## [ИСХОДНЫЙ ОТРЫВОК]
-*-

Существование оппозиции не смущало глав активистского большинства, и всю весну добровольцы жили в пылу ожиданий разрешения на призыв от британского командования.

Жаботинского угнетали ограничения, связанные с его мундиром. Он не мог оказывать давление на военное руководство, чтобы ускорить решение, — как делал это в Лондоне. Из его части в Халмие его откомандировали в ставку Главнокомандующего в Палестину для особых заданий. Они не были обременительными, и он получал удовольствие от условий жизни. "В моем распоряжении тент и одиночество, — пишет он Анне, — апельсины, книги и чарующий вид"[447]. Но разлукой с полком Жаботинский был очень недоволен.

"В полку я снова, как в Плимуте, чувствую себя чужим", — пишет он. Паттерсон, правда, пытался объяснить важность его присутствия в Палестине и участия в борьбе волонтеров за признание.

"Когда наконец это свершится, — пишет Жаботинский, — я постараюсь перестать блуждать между Каиром и Палестиной. Я возьму отряд палестинцев, буду их инструктором и перестану чувствовать себя в полку туристом".

Паттерсон оказался прав. Из штаба можно было наезжать в Яффу и встречаться с главами волонтерского движения. Ему предстояла ведущая роль в осуществлении их чаяний.

Письма к Анне в тот период отражают настойчивую обеспокоенность и даже чувство вины. В конце концов, у него был выбор. Никто не заставлял его "быть солдатом" вдали от нее. Теперь же он наслаждался, по его словам, легкими временами в армии, тогда как она, находясь в чужом окружении, сносила все трудности и опасности Лондона на военном положении, включая и германские налеты, усугубленные финансовыми затруднениями.

-*-

## [ПИСЬМЕННОЕ ЗАДАНИЕ 1]
Куда, согласно отрывку о Жаботинском, его откомандировали из части в Халмие?
## [ПИСЬМЕННОЕ ЗАДАНИЕ 2]
Приведите продолжение отрывка о Жаботинском, начиная сразу после его последней фразы.
Список взят из другого источника и с отрывком не связан.

-*-

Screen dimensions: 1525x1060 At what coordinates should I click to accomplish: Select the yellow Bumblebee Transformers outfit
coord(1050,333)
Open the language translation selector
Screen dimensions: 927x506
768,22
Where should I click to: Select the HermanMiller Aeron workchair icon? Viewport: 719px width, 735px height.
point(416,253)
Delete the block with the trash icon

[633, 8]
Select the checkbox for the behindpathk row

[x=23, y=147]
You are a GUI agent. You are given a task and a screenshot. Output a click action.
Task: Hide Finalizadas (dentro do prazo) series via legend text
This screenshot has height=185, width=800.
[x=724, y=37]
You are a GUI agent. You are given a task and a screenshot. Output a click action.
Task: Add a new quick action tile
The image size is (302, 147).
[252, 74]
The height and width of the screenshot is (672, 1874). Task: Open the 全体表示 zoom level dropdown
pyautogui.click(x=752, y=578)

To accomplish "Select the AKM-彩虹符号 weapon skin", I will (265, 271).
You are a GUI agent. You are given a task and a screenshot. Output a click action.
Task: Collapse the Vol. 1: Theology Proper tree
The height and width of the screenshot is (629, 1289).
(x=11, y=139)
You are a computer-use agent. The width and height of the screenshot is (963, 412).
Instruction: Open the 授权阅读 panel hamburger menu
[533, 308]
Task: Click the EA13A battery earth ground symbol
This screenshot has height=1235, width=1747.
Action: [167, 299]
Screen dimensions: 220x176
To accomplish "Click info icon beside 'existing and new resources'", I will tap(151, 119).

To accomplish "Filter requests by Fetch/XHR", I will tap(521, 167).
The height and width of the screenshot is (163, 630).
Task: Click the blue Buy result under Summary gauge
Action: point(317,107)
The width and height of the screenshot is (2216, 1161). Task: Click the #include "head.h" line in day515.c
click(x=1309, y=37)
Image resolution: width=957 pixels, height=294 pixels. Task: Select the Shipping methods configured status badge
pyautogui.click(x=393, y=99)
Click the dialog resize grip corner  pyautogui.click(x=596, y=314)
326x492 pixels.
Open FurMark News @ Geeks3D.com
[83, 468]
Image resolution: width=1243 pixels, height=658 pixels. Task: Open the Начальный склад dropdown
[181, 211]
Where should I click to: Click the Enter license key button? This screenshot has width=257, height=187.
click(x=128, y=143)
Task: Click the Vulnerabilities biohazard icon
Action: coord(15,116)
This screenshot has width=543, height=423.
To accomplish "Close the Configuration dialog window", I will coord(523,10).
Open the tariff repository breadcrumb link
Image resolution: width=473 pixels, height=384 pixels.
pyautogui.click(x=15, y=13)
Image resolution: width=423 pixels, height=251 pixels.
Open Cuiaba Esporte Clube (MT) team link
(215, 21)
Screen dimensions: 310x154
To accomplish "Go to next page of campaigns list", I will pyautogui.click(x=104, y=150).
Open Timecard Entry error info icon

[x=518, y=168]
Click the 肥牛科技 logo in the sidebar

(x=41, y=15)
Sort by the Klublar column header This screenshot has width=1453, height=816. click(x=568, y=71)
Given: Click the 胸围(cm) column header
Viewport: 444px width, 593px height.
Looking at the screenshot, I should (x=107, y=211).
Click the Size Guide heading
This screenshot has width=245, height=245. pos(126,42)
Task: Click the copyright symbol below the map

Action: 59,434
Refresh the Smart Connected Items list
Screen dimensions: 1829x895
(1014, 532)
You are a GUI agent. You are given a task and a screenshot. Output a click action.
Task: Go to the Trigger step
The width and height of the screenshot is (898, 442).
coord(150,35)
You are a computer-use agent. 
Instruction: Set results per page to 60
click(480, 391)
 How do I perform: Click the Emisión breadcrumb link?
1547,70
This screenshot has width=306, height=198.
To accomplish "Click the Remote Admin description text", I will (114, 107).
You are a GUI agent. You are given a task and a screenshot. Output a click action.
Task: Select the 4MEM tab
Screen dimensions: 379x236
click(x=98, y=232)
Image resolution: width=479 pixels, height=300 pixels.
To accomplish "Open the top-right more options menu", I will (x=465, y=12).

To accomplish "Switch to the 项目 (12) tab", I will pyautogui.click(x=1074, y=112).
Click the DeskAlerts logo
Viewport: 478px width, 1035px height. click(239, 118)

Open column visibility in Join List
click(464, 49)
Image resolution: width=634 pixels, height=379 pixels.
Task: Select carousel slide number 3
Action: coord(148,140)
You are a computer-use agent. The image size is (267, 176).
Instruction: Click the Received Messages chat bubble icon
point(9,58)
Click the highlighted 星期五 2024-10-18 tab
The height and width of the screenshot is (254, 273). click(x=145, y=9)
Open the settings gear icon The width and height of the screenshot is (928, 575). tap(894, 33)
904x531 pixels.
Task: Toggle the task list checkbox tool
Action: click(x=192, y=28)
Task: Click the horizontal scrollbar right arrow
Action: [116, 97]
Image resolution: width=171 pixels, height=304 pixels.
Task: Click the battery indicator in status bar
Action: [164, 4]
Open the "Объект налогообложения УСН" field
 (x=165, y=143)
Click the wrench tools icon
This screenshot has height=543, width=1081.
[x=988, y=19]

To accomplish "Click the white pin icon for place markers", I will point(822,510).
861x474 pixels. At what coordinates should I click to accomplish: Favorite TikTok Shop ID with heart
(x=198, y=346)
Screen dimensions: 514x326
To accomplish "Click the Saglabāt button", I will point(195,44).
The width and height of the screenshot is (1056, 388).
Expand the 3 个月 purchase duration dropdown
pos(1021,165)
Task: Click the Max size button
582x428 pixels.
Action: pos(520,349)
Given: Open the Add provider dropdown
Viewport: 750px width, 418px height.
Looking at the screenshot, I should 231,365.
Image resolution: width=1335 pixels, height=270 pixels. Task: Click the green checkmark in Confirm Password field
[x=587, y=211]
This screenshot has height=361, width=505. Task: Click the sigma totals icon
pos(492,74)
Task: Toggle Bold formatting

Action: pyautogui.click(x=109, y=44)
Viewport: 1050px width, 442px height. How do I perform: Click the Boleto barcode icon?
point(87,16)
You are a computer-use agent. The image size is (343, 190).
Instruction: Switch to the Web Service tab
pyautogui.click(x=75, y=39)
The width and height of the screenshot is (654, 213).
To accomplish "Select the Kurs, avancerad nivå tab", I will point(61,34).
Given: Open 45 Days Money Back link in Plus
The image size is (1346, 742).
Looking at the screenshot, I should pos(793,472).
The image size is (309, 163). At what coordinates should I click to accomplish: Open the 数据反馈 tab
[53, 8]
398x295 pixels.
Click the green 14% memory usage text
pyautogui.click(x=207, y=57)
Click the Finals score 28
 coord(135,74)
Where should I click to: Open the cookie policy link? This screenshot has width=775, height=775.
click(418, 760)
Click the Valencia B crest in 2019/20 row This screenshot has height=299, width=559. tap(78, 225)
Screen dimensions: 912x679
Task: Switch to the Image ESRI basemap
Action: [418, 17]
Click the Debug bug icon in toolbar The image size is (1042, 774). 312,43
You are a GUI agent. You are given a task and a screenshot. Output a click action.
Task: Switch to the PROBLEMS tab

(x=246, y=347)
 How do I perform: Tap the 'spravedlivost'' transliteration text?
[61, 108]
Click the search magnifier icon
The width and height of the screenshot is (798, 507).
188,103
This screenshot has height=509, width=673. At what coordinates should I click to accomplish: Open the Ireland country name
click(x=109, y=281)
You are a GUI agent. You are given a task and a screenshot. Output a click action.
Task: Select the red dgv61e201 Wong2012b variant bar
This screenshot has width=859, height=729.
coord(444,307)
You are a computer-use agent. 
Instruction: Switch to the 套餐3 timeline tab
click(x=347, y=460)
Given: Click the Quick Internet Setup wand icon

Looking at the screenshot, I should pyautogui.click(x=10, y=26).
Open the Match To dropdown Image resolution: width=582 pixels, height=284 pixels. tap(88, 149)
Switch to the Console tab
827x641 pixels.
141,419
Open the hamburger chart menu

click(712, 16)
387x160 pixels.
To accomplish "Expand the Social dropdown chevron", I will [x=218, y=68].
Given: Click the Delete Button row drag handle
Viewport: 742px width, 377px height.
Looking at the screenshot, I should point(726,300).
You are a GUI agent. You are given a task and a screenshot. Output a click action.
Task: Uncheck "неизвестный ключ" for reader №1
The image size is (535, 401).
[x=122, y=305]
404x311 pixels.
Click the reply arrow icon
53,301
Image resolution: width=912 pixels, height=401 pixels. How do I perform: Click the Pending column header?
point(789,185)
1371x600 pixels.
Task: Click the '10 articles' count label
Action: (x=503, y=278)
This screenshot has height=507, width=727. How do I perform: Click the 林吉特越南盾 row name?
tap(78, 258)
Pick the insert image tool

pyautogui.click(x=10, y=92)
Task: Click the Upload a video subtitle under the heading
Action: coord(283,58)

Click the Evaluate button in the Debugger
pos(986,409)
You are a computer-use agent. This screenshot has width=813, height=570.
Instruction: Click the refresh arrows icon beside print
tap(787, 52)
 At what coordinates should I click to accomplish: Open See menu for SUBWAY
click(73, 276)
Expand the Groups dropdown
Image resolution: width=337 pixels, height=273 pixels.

-*-

## [РЕЗУЛЬТАТ ЗАДАНИЯ 1]
В ставку Главнокомандующего в Палестину для особых заданий.

## [РЕЗУЛЬТАТ ЗАДАНИЯ 2]
Более того, существовала проблема с семилетним Эри, рожденным с дефектом "заячьей губы". При его рождении в Одессе Жаботинский плакал на груди своей матери: "Аня несчастнейшая из матерей". В четырехмесячном возрасте мальчик перенес операцию, позволившую ему нормально питаться, а восемь месяцев спустя — вторую операцию на нёбе, но лишь с частичным успехом. Его речь осталась гнусавой. Когда он и Анна прибыли в Лондон, известный хирург Л.И. Баррингтон-Уорд предложил немедленно повторить операцию. Расходы оказались недоступны для Жаботинских, и Зэев направил Анну к русским друзьям, проживающим в Лондоне, одолжить 300 фунтов. В гуще этих беспокойств возник очередной раздражитель. Анна написала, что "некоторые из наших друзей" пытались убедить ее в его неверности. "Это очень интересно, — пишет он, — только, пожалуйста, не верь". Его не смущала неизбежная дилемма — знаменитого, необычайно популярного тридцатисемилетнего мужчины, чье общество нравилось женщинам, а их общество ему. Он пишет Анне о теплом приеме семьи Бецалель Яффе в Тель-Авиве, принявшей его как сына, и об их дочери Мире и добавляет: "В Тель-Авиве есть и другие девы, и мои шансы высоки. Как жаль, что я общественный деятель, и весенние прогулки не разрешаются. Кстати, — добавляет он провокационно, — к офицерам это не относится"[448].

По его предложению Смилянский организовал демонстрацию — массовый сбор волонтеров как раз в Реховоте, поблизости от Генерального штаба. Для волонтеров это стало волнующей минутой. Собралась почти тысяча, многие из Иерусалима, промаршировавшие два дня по нестерпимой жаре. В Палестине не существовало гражданского общественного транспорта, путешествие на лошадях было не по карману молодежи из обнищавшей общины, а для проезда поездом требовалось недостижимое разрешение британских военных властей.

Сионистская комиссия, одной из целей которой было заложить принципы взаимоотношений военных властей и еврейской общины, прибыла за несколько дней до того. Комитет по волонтерам пригласил ее членов принять участие в демонстрации. Никто из них не явился. Как и в Каире, они избегали легион (хоть официально он и был частью армии Его Величества) и теперь в Палестине прислушивались к советам из Генерального штаба"[449].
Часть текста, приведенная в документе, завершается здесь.